### [Task to complete]
Scan the lines below for the word "Island". Copy each line you find it in.

### [Data shown]
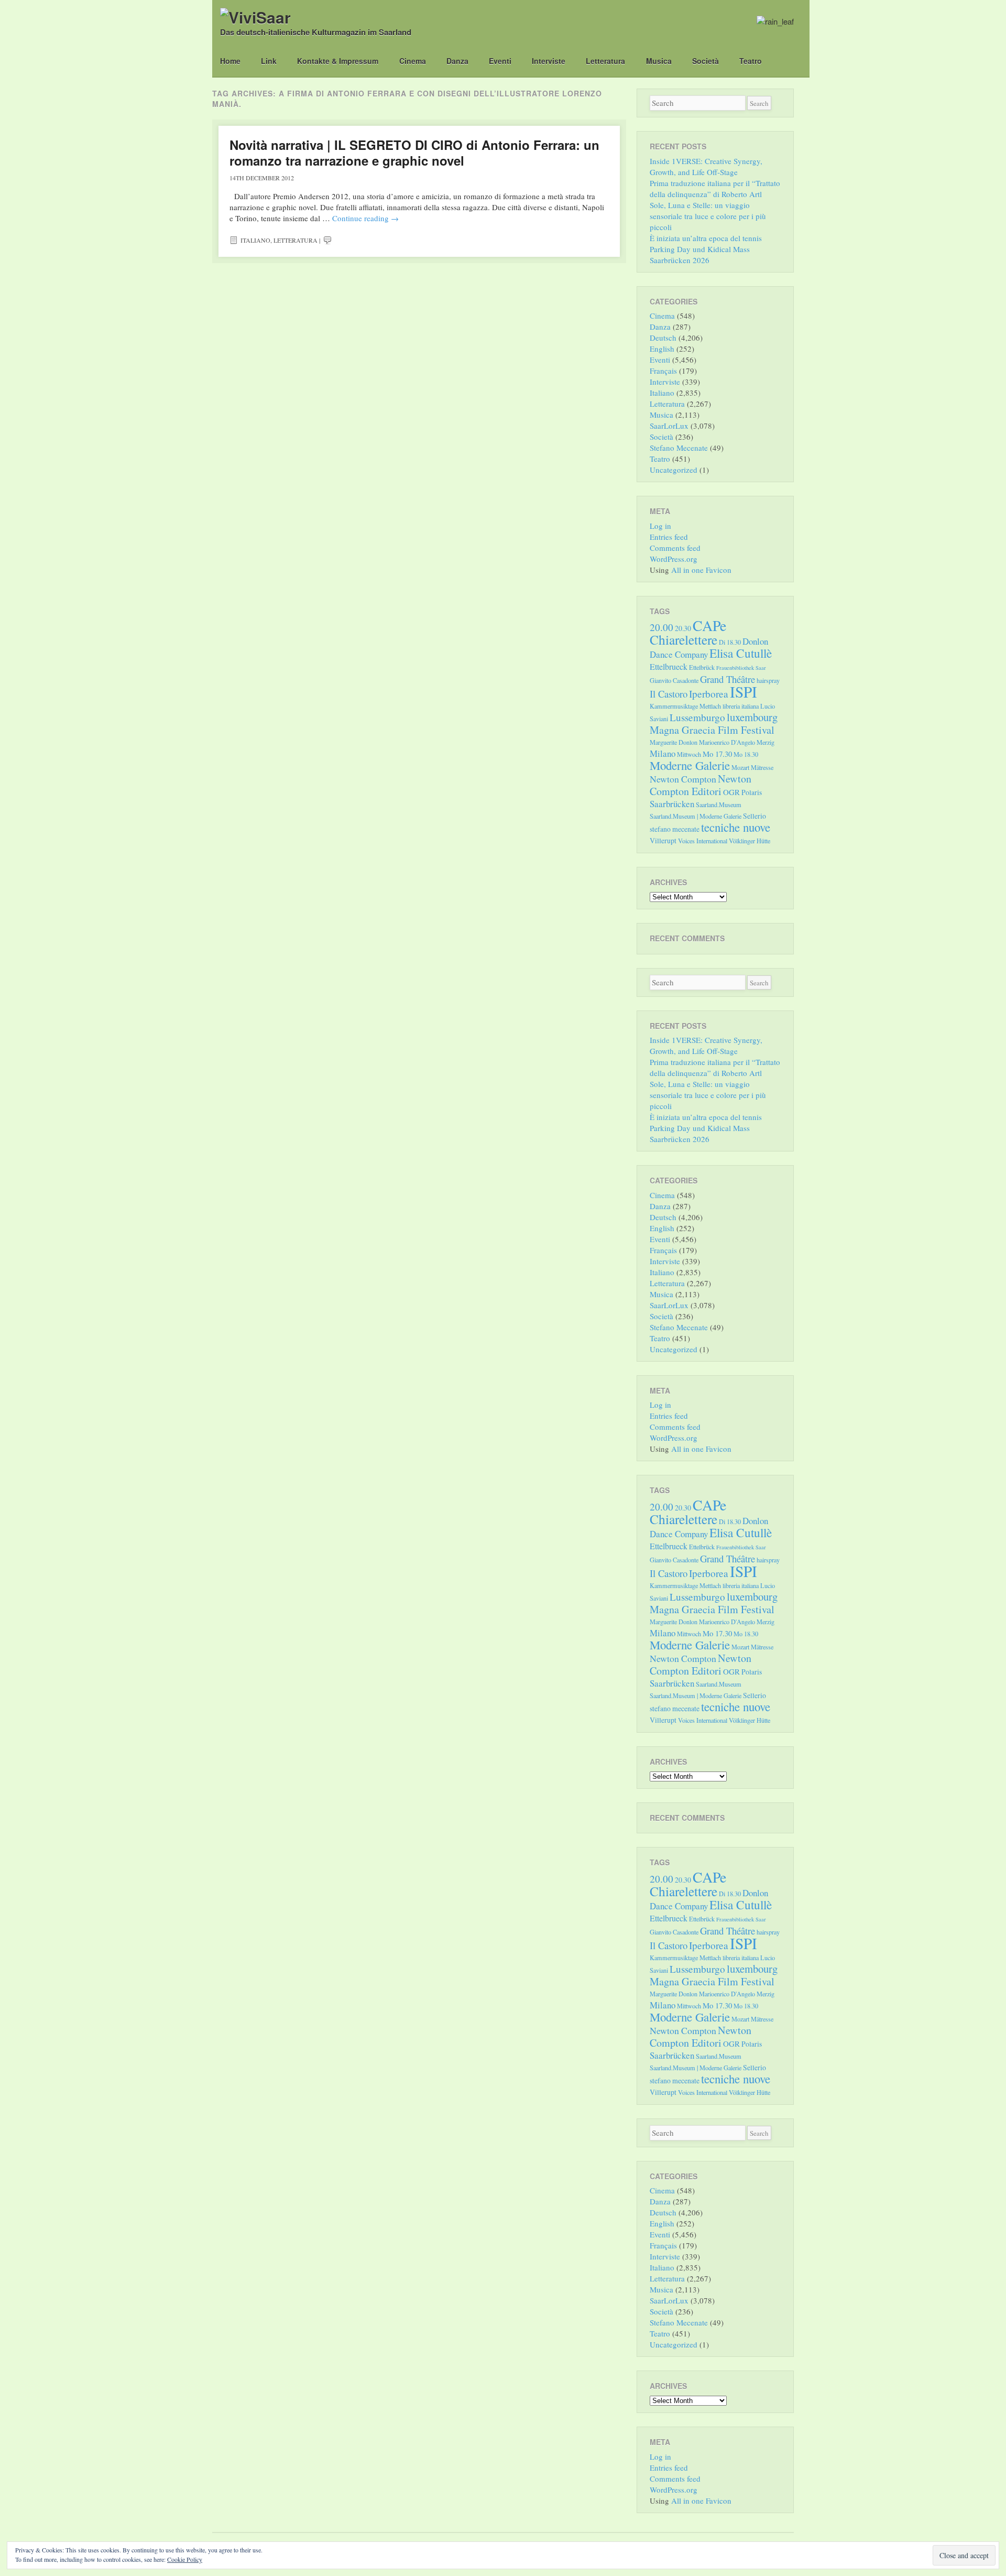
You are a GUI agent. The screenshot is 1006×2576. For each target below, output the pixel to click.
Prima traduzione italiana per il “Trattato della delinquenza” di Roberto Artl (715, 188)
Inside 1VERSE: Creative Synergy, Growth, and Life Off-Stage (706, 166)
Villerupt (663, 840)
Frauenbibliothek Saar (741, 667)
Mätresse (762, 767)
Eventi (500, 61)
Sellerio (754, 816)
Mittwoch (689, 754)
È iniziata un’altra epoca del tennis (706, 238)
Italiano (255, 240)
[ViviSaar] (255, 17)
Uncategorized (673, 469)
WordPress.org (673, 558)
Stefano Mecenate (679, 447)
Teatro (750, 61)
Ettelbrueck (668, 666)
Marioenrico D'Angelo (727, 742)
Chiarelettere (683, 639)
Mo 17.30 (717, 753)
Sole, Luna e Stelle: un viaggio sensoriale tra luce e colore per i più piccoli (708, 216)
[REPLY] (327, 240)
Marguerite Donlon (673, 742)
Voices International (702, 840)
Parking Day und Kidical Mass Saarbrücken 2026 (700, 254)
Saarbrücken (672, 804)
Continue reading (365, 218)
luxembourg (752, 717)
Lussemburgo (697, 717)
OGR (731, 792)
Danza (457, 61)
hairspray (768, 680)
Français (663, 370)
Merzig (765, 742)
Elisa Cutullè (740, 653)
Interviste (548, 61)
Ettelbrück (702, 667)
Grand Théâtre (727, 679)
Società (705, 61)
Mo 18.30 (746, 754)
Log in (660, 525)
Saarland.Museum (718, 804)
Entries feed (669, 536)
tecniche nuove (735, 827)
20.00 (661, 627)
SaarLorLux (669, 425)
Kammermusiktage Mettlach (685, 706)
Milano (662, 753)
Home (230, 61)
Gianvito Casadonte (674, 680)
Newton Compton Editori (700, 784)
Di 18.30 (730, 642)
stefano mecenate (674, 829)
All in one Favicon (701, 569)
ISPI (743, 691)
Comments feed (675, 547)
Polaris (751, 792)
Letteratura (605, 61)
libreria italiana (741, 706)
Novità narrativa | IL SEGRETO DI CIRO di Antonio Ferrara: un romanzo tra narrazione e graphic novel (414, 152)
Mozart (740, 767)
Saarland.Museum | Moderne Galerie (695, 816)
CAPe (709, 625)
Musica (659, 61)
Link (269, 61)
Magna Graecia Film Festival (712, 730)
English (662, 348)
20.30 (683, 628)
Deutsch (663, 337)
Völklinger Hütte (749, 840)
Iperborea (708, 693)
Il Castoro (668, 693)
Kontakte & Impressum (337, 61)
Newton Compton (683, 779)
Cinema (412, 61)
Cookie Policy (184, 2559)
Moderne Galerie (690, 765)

---

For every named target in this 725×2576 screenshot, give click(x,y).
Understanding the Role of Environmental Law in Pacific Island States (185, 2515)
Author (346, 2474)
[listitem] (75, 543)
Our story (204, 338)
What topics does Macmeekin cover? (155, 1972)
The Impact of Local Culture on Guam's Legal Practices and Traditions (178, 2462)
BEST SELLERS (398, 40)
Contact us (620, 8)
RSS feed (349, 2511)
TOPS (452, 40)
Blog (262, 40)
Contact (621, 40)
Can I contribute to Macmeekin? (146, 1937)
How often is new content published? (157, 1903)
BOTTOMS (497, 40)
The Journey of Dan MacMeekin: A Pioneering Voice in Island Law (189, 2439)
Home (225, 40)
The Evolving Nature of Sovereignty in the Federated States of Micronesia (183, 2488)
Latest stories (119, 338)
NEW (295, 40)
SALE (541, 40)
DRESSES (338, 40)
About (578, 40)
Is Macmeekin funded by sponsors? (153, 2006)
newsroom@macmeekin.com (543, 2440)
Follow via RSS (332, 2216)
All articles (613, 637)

### [Exercise response]
Understanding the Role of Environmental Law in Pacific Island States (185, 2515)
The Journey of Dan MacMeekin: A Pioneering Voice in Island Law (189, 2439)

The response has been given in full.